* _To do_
Exact copy, no pictures: every line from the one that contains "Given: Switch to Contact Information tab" through the end of the data below, and nothing else.
[Start of section]
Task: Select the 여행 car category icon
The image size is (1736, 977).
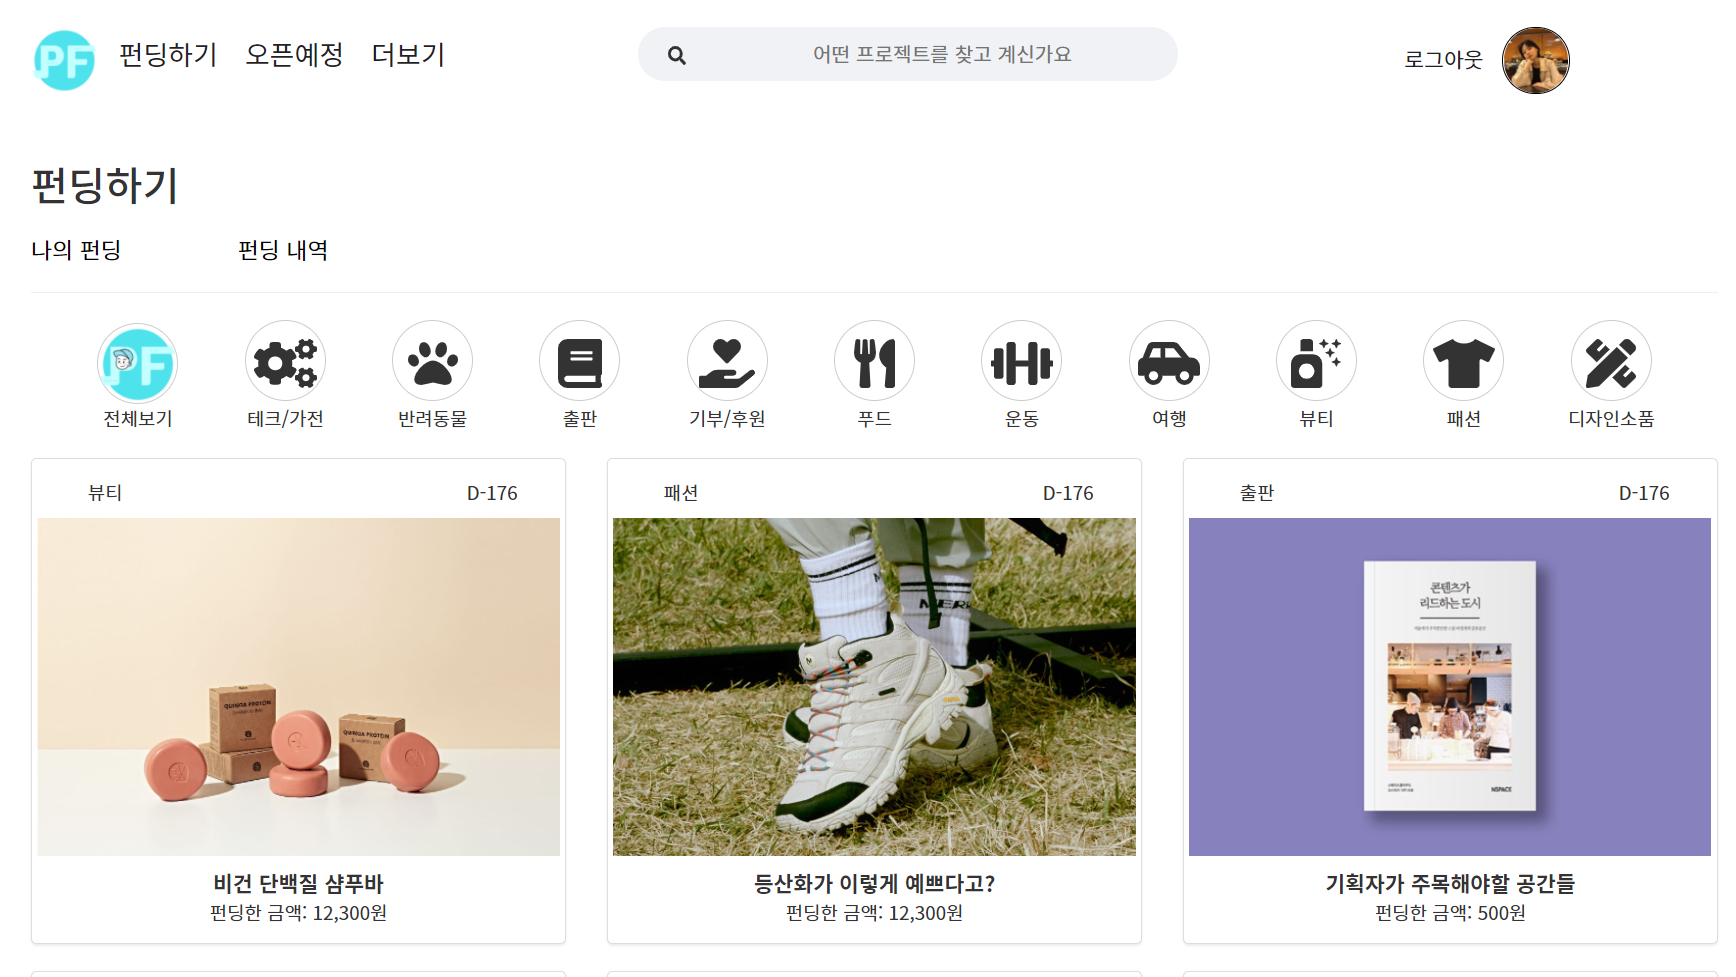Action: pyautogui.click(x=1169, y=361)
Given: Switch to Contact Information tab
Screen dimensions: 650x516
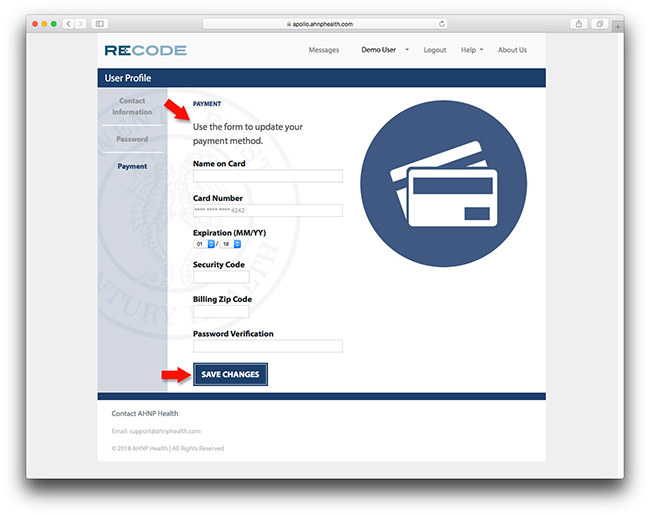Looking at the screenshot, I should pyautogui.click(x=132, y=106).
[End of section]
* _Solution to the problem_
Given: Switch to Contact Information tab
Screen dimensions: 650x516
Looking at the screenshot, I should pyautogui.click(x=132, y=106).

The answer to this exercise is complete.